Favorite artist: Right now, it’s Firelei Baez
Number one on my bucket list: Live in a house with a view of the ocean.
Anything else you'd like to add: Just another human, trying to tell stories on the experience of women (and all otherized, marginalized communities), and the contrariness of everyday life, including its terrible sadness, enormous love, exhaustion, and humor.

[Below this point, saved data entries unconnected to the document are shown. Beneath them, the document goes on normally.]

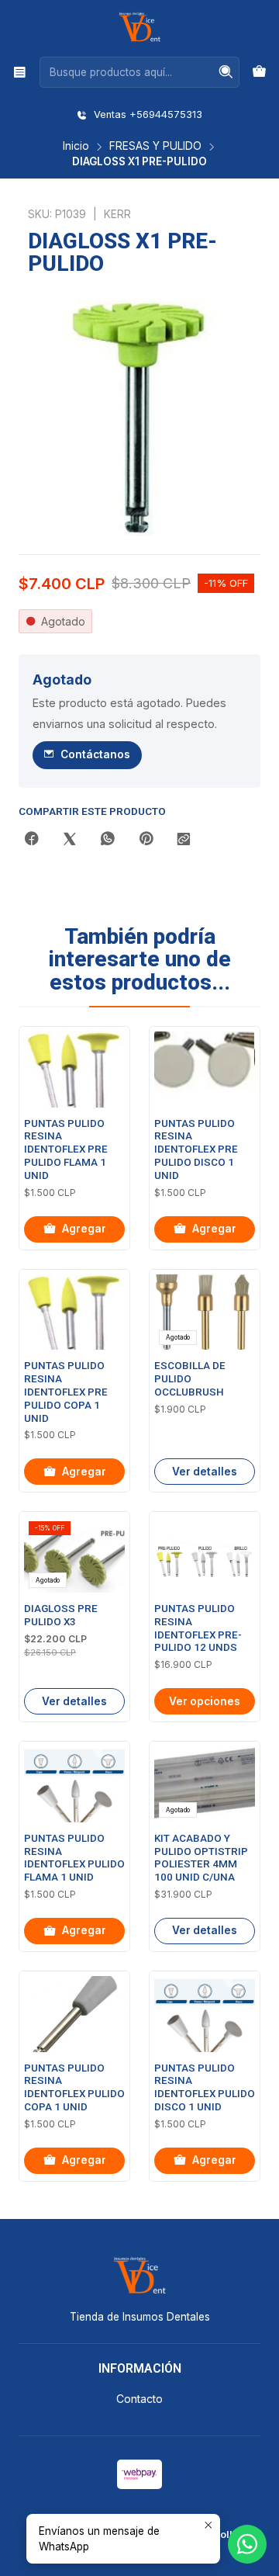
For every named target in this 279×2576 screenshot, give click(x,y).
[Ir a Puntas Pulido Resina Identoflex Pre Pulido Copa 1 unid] (74, 1312)
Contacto (139, 2398)
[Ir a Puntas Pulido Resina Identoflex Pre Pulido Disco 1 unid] (204, 1069)
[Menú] (19, 72)
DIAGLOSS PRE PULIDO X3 (61, 1615)
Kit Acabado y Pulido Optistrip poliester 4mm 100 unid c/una (201, 1857)
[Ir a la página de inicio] (139, 27)
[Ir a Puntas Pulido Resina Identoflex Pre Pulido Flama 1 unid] (74, 1069)
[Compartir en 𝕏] (70, 840)
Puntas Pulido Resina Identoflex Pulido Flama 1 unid (74, 1857)
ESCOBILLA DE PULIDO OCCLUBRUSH (190, 1379)
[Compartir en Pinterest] (146, 840)
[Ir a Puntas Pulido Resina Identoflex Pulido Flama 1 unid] (74, 1784)
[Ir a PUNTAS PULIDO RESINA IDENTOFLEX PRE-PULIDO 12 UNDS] (204, 1555)
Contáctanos (95, 754)
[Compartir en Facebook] (32, 840)
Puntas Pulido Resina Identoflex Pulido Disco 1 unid (204, 2087)
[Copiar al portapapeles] (183, 840)
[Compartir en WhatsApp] (108, 840)
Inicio (76, 146)
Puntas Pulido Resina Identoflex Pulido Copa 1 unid (74, 2087)
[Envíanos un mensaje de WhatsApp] (247, 2544)
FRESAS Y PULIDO (155, 146)
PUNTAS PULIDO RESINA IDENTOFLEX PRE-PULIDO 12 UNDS (198, 1628)
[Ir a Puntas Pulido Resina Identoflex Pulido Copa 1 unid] (74, 2014)
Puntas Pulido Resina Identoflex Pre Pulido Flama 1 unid (66, 1149)
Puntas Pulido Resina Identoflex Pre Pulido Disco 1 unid (196, 1149)
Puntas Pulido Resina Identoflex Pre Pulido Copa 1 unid (66, 1391)
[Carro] (259, 72)
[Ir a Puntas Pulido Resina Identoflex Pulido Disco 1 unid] (204, 2014)
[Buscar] (226, 72)
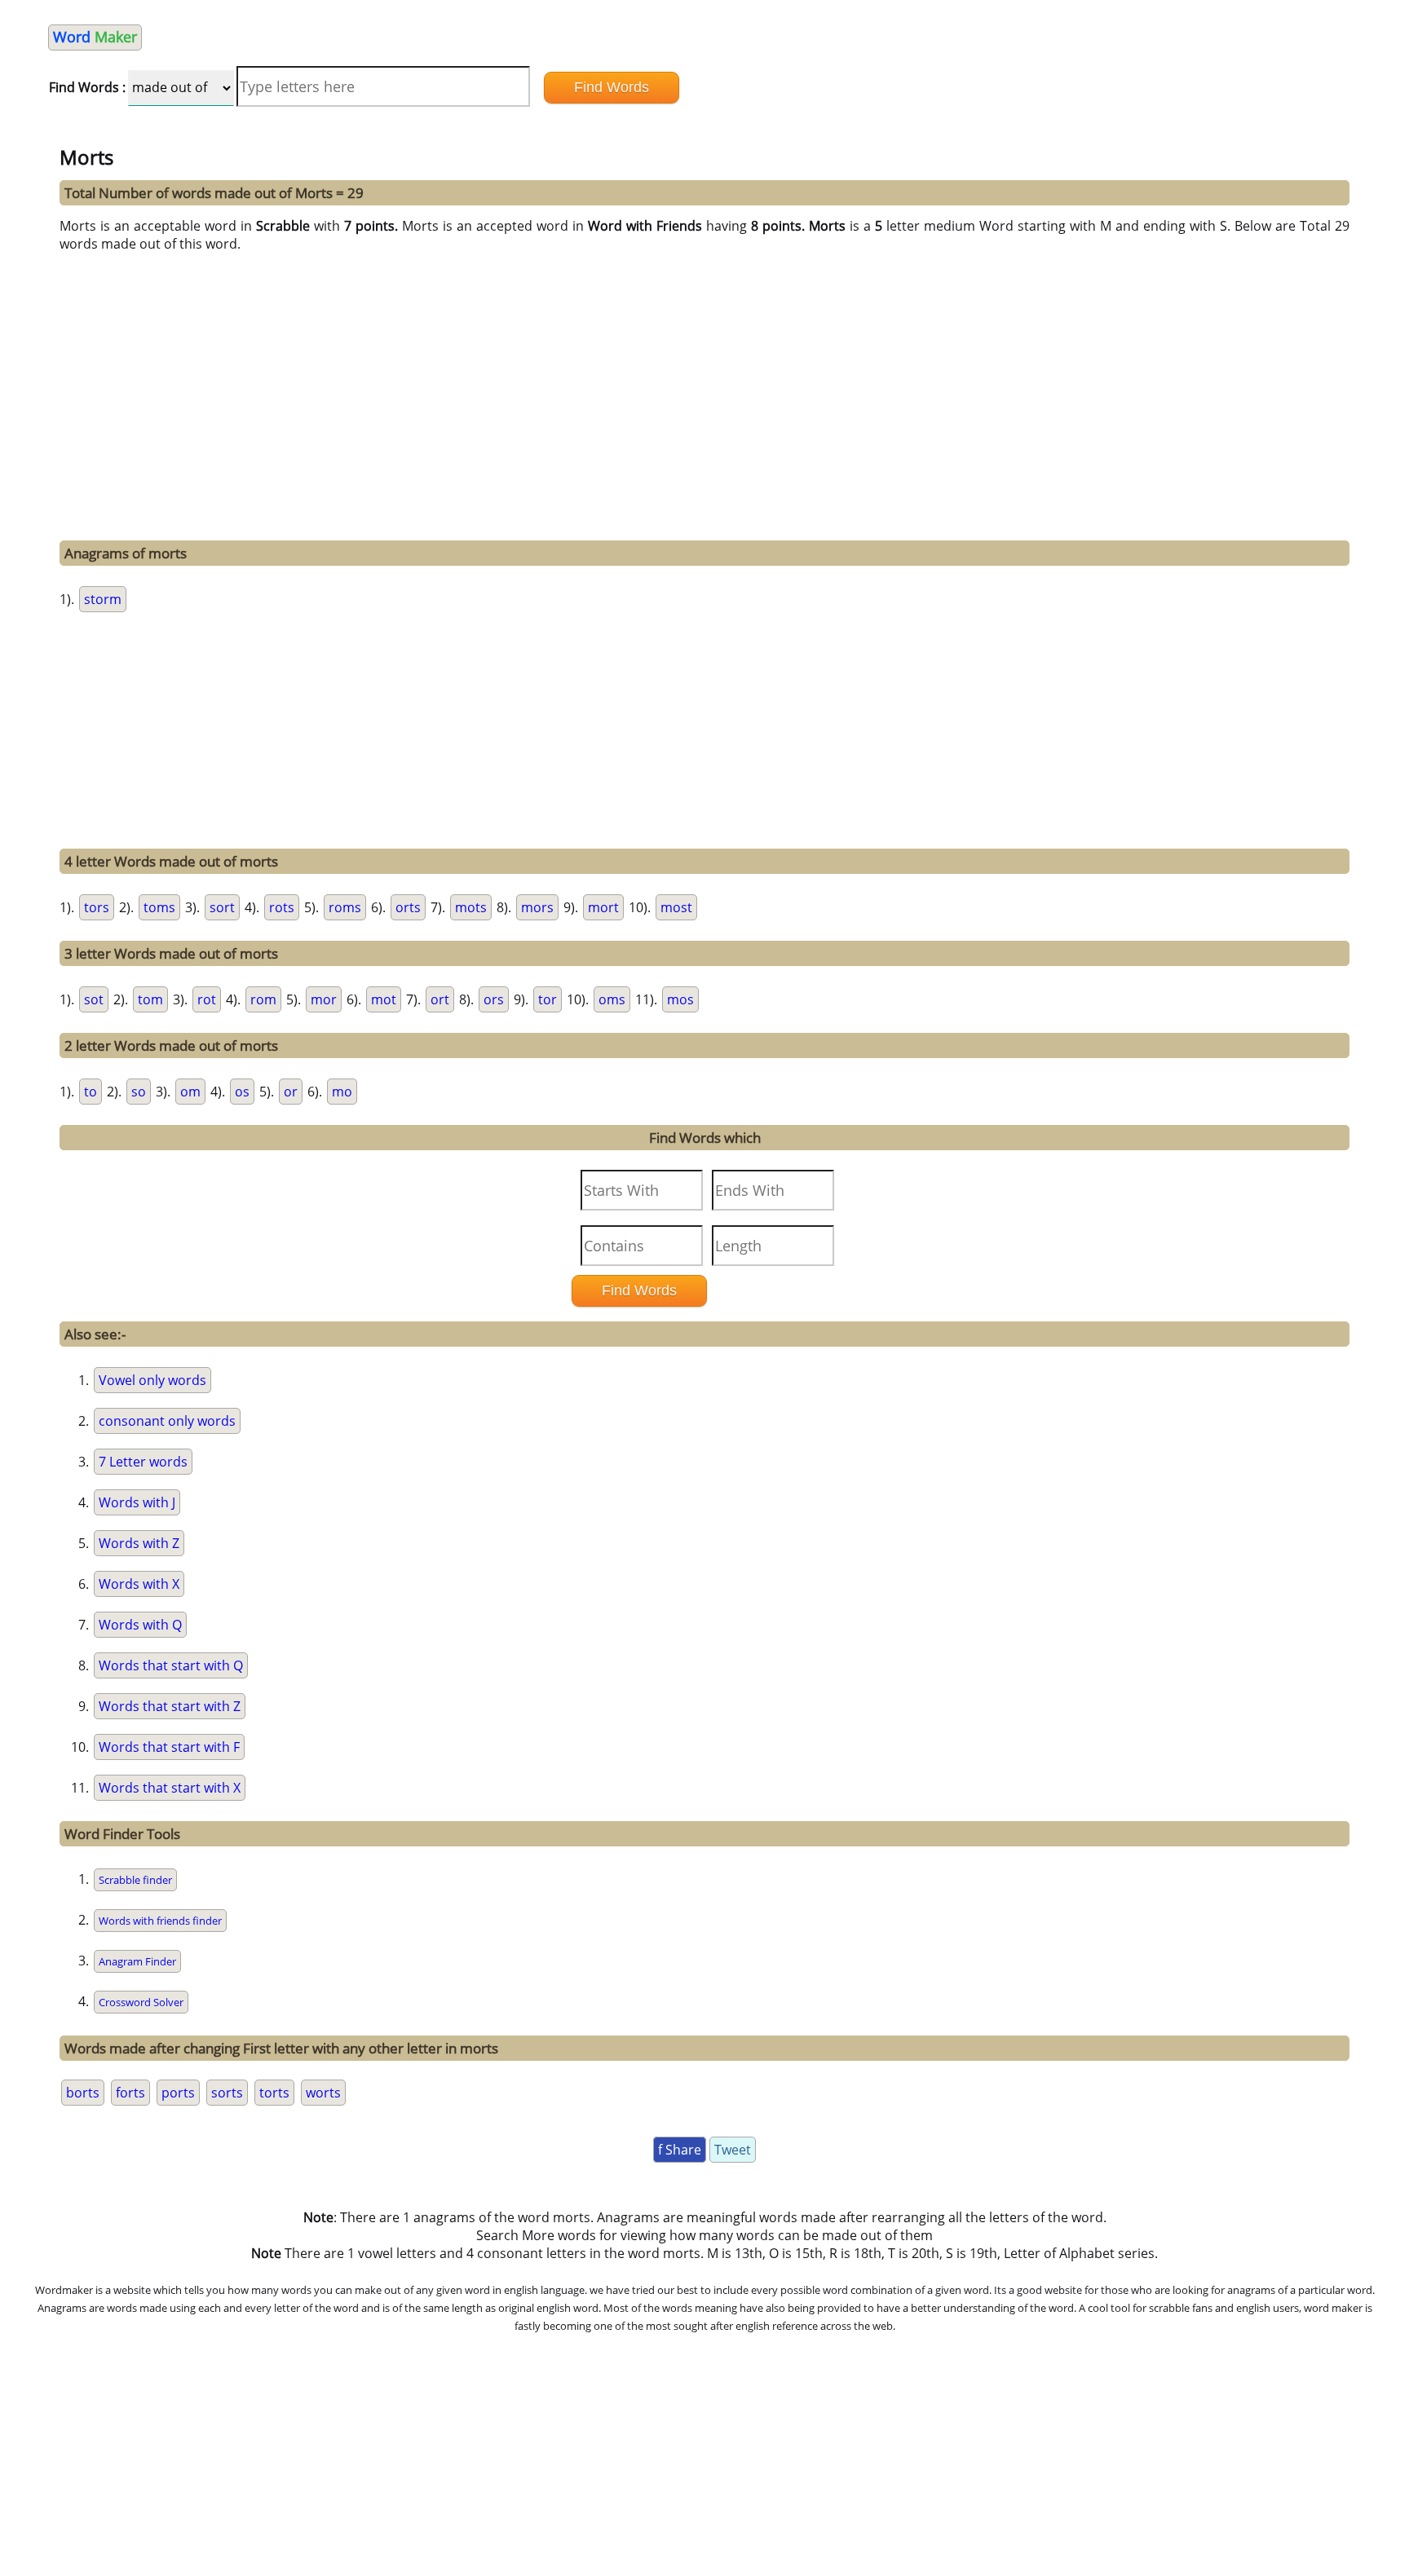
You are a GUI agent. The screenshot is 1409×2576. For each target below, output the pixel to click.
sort (222, 907)
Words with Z (139, 1543)
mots (471, 907)
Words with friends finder (160, 1920)
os (242, 1092)
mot (383, 999)
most (676, 907)
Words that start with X (170, 1788)
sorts (227, 2093)
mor (324, 999)
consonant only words (167, 1421)
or (291, 1092)
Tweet (732, 2150)
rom (263, 999)
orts (408, 907)
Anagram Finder (137, 1961)
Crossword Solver (141, 2002)
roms (345, 907)
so (138, 1092)
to (90, 1092)
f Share (679, 2150)
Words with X (139, 1584)
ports (178, 2093)
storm (102, 599)
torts (274, 2093)
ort (440, 999)
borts (82, 2093)
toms (159, 907)
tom (150, 999)
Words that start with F (169, 1747)
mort (603, 907)
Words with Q (140, 1625)
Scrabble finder (135, 1879)
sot (94, 999)
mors (537, 907)
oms (611, 999)
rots (281, 907)
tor (547, 999)
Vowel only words (152, 1380)
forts (130, 2093)
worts (323, 2093)
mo (342, 1092)
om (190, 1092)
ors (494, 999)
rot (206, 999)
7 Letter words (143, 1462)
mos (680, 999)
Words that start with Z (170, 1706)
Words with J (137, 1502)
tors (96, 907)
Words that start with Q (171, 1665)
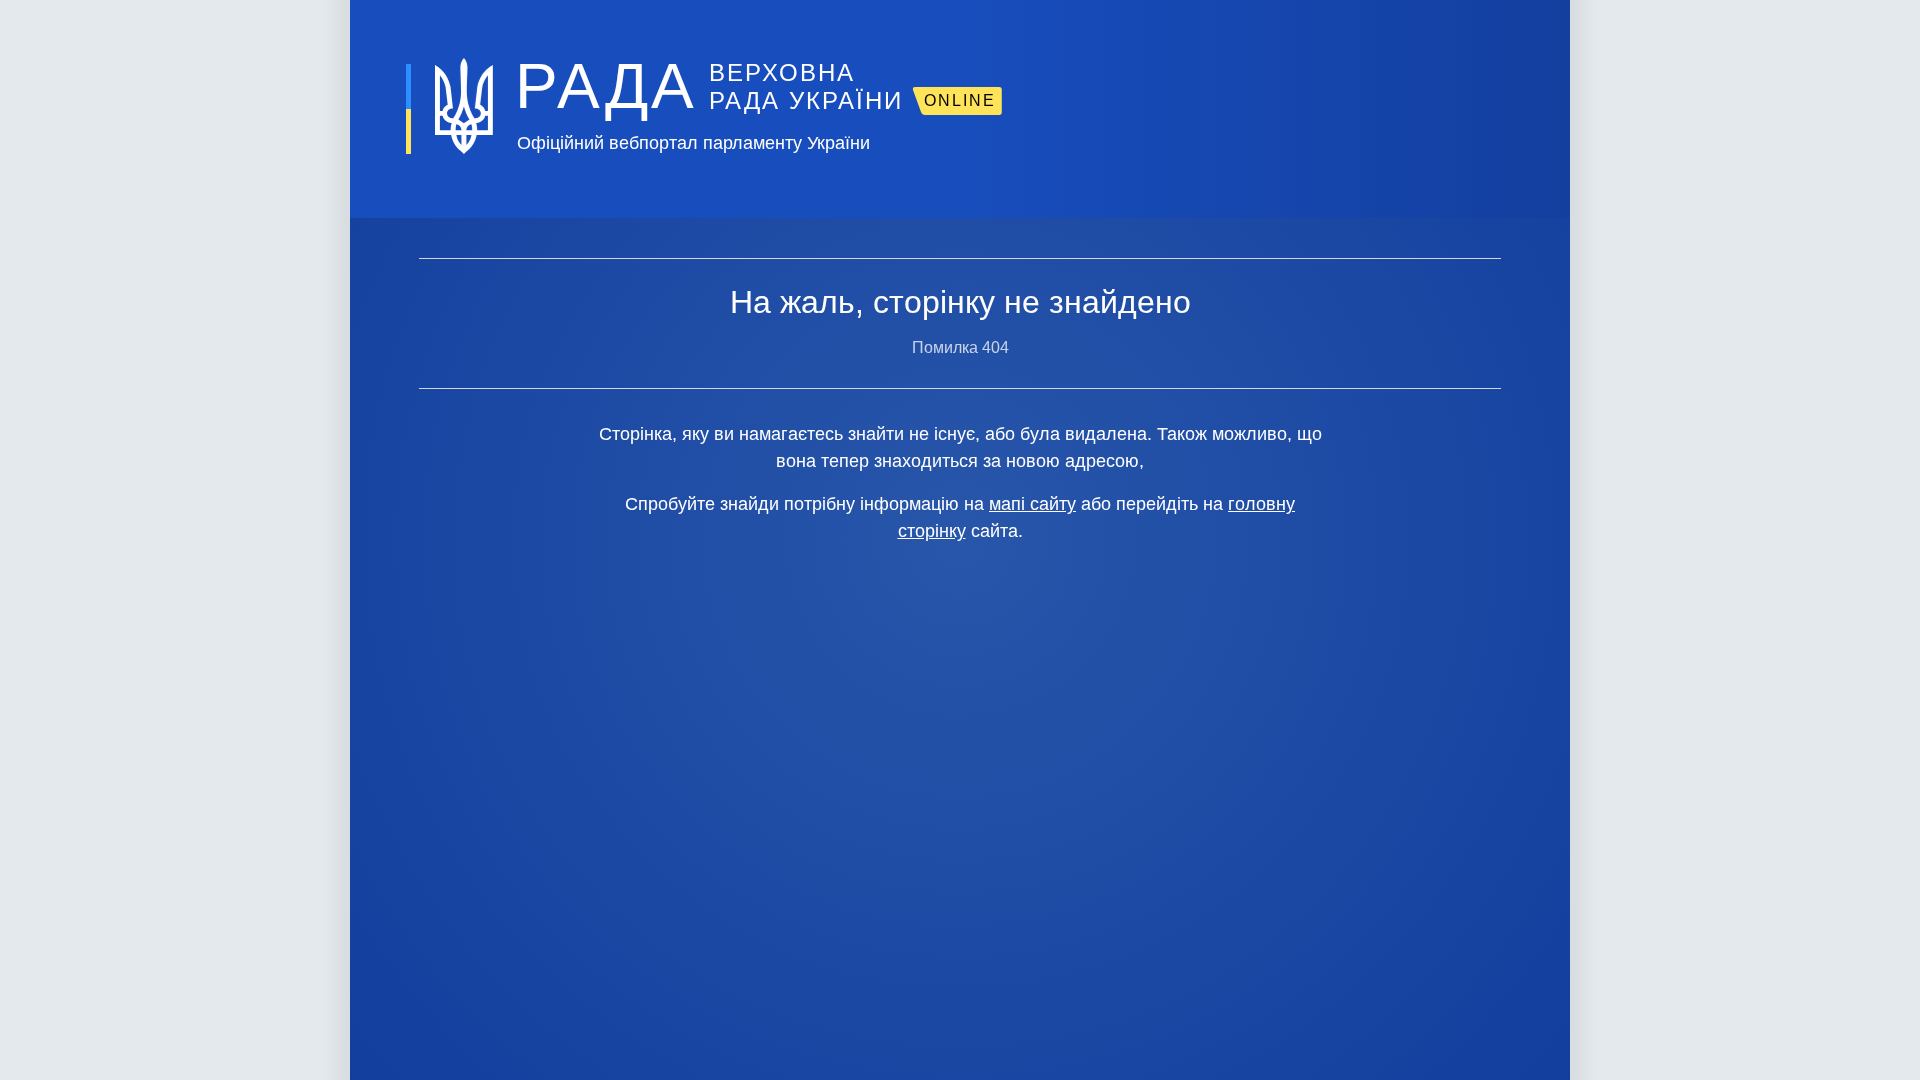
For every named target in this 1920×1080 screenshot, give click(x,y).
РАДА (606, 86)
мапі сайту (1032, 504)
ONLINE (960, 100)
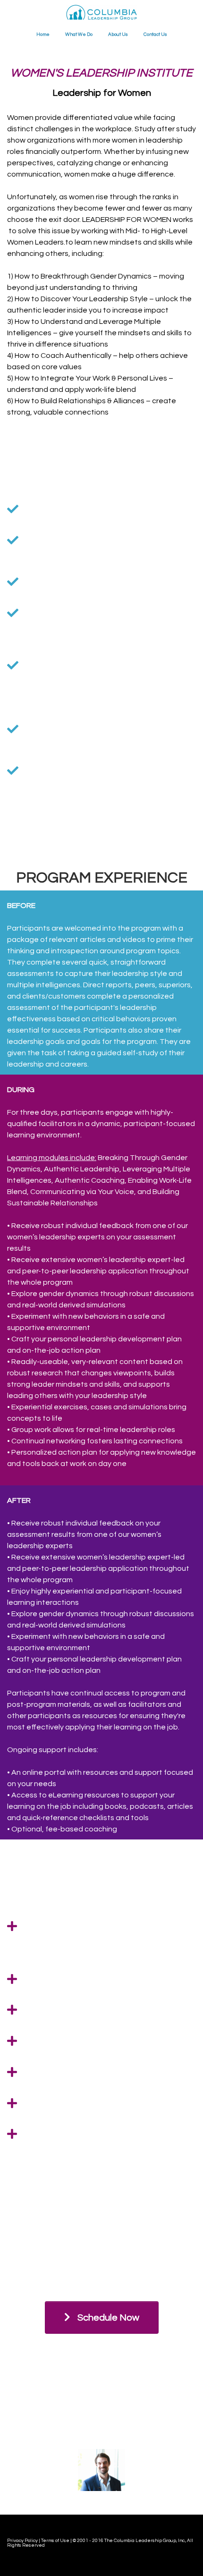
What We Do (79, 34)
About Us (118, 34)
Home (43, 34)
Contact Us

Find more from the author:
Website: https://www.judithjacksonpomeroy.com/
Facebook: https://www.facebook.com/JacksonPomeroyJ
Twitter: https://twitter.com/JJacksonPomeroy
Author Bio: Originally from the U.K., Judith Jackson-Pomeroy moved to the U.S. to earn her PhD. When she’s not writing women’s fiction, she works as an editor for an academic editing company and as a Research Consultant at Wellesley Centers for Women, where she recently collaborated on a #MeToo publication. She is the recipient of an international fiction writing award and has presented extensively on women’s issues and gender. Her fiction is an extension of all she’s learned (both professionally and from her own experience and that of her daughters, friends, and students). Her fiction is described as a take on modern womanhood with themes of sexual politics, mental health, and addiction, and features tartly funny, unapologetic, complex female protagonists who will make you laugh, facepalm, and cry. Her debut novel, Weight of a Woman, is forthcoming with Odyssey Books in 2022.